**What this task involves**
Collect all lines from the records below that include the word "Weather".

[Records supplied — start]

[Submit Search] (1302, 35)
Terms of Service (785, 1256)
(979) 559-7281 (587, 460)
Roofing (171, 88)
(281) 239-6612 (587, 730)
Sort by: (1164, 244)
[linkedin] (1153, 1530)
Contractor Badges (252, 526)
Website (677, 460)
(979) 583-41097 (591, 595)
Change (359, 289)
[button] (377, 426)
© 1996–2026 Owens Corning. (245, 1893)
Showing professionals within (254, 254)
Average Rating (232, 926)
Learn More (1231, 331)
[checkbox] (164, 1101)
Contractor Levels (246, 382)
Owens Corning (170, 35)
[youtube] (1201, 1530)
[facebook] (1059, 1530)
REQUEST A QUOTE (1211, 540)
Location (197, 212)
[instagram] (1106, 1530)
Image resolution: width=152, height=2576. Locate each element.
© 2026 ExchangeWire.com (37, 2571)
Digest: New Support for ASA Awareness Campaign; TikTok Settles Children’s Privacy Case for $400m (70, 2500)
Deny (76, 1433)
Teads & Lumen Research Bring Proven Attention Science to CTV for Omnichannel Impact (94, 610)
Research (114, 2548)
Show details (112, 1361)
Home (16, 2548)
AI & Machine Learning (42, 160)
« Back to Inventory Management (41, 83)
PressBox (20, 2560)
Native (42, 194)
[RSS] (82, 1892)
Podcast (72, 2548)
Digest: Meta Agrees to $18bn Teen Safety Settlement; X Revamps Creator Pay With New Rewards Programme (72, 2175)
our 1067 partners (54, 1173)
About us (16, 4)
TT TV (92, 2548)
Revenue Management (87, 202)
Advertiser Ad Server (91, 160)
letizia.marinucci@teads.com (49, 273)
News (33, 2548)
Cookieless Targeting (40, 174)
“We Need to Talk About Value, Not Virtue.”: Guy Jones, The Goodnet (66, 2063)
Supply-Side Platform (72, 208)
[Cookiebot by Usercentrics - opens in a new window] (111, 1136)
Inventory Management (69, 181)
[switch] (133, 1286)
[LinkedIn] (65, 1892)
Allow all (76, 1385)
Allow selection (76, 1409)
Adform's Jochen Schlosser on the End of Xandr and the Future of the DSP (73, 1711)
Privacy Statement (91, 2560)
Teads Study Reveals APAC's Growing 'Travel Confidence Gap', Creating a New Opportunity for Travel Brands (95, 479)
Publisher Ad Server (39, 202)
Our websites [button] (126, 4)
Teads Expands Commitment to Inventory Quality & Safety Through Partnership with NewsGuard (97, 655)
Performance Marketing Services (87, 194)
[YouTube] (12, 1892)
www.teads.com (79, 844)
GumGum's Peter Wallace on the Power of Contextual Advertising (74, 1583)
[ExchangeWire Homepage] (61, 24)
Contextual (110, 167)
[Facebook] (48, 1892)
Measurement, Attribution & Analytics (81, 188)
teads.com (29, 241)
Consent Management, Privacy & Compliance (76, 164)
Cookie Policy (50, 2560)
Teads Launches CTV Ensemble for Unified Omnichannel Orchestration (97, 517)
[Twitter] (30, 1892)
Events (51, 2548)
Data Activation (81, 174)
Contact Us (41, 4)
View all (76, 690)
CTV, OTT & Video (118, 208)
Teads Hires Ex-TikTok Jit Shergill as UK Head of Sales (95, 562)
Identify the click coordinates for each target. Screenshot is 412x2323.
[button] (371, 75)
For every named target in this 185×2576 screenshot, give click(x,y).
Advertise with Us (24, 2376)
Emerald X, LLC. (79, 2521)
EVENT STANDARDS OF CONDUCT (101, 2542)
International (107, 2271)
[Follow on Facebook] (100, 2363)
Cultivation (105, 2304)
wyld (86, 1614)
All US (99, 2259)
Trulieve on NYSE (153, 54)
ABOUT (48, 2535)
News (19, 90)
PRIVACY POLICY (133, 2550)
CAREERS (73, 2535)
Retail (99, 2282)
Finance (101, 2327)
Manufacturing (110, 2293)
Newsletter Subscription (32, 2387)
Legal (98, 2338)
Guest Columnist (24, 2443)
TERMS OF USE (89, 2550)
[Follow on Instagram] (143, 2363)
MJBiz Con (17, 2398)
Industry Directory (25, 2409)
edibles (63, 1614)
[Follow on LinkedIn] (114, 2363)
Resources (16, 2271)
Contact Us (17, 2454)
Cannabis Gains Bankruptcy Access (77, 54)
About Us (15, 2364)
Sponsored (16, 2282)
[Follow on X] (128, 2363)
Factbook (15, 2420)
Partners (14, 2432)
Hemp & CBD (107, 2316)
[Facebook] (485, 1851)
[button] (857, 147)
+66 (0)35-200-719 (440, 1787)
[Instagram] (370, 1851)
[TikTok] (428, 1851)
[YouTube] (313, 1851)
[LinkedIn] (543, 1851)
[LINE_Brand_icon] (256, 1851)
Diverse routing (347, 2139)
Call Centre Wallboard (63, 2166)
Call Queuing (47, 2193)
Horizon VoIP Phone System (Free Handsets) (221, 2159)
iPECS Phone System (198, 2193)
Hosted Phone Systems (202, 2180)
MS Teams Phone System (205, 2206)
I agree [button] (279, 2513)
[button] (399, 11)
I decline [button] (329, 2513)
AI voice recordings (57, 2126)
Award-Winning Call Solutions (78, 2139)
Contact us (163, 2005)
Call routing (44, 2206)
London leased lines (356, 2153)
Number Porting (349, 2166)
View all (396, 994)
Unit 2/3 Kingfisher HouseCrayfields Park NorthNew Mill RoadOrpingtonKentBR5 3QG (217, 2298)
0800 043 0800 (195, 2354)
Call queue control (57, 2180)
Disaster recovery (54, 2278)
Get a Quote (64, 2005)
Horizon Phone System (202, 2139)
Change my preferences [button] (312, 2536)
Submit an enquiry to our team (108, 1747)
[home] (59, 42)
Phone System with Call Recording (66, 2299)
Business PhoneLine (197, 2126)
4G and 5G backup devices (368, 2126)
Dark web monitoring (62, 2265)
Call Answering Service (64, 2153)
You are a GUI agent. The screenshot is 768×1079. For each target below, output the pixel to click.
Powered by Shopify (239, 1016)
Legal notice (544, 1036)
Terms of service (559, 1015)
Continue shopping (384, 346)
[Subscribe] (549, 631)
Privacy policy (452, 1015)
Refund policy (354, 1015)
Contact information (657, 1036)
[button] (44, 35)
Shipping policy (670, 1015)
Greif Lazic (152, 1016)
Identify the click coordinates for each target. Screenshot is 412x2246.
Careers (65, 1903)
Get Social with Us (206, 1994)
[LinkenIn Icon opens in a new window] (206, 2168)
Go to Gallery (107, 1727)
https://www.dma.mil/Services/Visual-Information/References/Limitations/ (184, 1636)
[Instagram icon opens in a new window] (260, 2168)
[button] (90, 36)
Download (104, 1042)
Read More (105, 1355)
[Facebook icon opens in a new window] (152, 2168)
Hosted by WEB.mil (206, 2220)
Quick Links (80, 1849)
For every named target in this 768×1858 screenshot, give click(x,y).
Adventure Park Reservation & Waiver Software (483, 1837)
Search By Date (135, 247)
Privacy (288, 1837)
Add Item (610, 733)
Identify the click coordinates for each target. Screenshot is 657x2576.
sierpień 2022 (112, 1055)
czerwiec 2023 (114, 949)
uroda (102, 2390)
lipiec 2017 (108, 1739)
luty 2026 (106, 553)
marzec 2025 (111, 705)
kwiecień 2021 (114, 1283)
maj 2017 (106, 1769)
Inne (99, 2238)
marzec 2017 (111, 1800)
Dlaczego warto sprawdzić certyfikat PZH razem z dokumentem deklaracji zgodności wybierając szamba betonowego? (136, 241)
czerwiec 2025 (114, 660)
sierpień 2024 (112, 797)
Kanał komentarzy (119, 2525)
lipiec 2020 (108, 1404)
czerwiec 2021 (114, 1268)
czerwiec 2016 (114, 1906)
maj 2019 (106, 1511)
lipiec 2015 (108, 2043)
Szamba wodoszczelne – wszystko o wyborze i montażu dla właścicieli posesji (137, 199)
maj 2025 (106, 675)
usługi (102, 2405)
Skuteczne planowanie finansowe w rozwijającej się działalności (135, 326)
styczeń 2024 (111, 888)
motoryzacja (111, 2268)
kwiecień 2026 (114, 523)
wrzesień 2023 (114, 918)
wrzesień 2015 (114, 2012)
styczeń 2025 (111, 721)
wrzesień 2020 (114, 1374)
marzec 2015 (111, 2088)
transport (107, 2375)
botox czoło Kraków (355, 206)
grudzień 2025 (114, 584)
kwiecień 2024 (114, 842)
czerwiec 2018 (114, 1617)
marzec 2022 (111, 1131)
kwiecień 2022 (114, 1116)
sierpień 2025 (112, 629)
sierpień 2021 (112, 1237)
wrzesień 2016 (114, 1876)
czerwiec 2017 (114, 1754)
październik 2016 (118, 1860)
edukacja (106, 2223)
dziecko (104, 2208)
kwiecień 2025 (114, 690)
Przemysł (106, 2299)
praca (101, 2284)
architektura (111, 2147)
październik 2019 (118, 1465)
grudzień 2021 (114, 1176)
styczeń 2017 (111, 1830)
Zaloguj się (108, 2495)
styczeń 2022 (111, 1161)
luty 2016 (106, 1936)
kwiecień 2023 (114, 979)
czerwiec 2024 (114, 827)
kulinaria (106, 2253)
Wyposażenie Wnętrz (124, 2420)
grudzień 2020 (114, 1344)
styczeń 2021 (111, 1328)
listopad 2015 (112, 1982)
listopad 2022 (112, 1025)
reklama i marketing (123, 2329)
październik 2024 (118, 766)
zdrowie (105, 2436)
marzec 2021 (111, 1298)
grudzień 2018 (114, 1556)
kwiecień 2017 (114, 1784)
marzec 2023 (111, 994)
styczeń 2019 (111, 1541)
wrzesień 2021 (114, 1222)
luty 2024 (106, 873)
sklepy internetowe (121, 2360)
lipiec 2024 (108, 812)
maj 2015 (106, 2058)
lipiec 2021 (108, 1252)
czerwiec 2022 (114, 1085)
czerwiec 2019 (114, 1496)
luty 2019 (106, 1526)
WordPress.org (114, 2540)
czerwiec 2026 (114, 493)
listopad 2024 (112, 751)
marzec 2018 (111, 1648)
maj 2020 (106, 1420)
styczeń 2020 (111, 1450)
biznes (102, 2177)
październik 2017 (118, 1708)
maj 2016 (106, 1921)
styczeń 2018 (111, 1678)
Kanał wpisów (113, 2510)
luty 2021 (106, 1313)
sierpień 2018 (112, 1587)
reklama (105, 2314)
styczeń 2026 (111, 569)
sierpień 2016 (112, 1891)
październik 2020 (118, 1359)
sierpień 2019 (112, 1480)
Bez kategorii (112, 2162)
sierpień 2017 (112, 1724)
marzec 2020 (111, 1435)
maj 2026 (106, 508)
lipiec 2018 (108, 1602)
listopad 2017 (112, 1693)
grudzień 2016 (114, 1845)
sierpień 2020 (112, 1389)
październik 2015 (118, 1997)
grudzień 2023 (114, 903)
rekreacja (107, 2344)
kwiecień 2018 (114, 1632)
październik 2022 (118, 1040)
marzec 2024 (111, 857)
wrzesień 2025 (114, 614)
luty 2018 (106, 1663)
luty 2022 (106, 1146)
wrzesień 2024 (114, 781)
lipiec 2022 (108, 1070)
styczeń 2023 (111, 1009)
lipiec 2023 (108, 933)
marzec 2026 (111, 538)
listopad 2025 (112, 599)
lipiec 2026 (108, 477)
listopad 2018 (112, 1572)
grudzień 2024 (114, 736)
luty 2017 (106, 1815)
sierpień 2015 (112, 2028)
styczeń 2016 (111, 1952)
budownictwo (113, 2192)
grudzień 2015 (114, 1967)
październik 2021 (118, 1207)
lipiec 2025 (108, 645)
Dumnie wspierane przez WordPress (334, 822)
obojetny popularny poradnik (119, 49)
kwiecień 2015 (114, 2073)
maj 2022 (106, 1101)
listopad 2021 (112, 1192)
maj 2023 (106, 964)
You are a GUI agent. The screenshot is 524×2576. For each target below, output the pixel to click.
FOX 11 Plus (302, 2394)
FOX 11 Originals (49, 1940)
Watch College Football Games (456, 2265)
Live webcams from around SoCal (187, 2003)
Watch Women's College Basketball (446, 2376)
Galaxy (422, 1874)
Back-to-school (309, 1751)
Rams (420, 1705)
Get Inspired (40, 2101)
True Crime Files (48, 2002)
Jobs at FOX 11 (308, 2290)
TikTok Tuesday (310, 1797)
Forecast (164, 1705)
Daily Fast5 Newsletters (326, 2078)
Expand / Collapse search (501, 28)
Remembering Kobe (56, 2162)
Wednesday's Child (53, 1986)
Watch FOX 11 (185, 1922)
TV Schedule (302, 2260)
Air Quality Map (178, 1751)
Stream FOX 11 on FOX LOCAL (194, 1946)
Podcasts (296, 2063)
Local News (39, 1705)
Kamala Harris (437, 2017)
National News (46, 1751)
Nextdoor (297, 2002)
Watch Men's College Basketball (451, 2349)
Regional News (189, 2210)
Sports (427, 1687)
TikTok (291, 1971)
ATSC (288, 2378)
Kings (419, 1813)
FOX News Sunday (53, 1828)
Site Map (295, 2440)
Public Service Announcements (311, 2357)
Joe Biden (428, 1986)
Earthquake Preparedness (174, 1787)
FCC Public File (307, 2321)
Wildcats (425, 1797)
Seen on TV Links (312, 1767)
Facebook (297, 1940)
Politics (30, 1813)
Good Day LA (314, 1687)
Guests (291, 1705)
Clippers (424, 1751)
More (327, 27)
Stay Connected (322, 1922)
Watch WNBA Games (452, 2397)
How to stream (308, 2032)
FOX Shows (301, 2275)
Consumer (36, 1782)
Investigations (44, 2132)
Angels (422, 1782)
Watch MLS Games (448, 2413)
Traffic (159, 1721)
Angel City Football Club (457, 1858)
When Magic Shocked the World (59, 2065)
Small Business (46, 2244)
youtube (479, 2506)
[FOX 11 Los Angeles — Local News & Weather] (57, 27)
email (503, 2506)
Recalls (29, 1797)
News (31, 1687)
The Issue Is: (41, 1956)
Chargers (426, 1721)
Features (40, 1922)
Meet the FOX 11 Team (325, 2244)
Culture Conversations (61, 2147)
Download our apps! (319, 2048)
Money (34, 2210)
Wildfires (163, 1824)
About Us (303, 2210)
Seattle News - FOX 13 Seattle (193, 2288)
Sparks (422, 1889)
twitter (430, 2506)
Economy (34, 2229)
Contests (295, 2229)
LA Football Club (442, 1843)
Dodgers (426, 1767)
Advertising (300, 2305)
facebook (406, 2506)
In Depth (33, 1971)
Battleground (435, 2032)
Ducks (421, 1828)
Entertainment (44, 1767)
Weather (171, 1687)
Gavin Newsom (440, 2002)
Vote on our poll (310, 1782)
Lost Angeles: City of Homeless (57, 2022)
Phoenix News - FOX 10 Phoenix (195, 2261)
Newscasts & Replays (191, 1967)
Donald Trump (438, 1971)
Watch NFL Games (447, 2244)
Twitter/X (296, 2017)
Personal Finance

[Records supplied — finish]

**Answer to this exercise**
[FOX 11 Los Angeles — Local News & Weather] (57, 27)
Weather (171, 1687)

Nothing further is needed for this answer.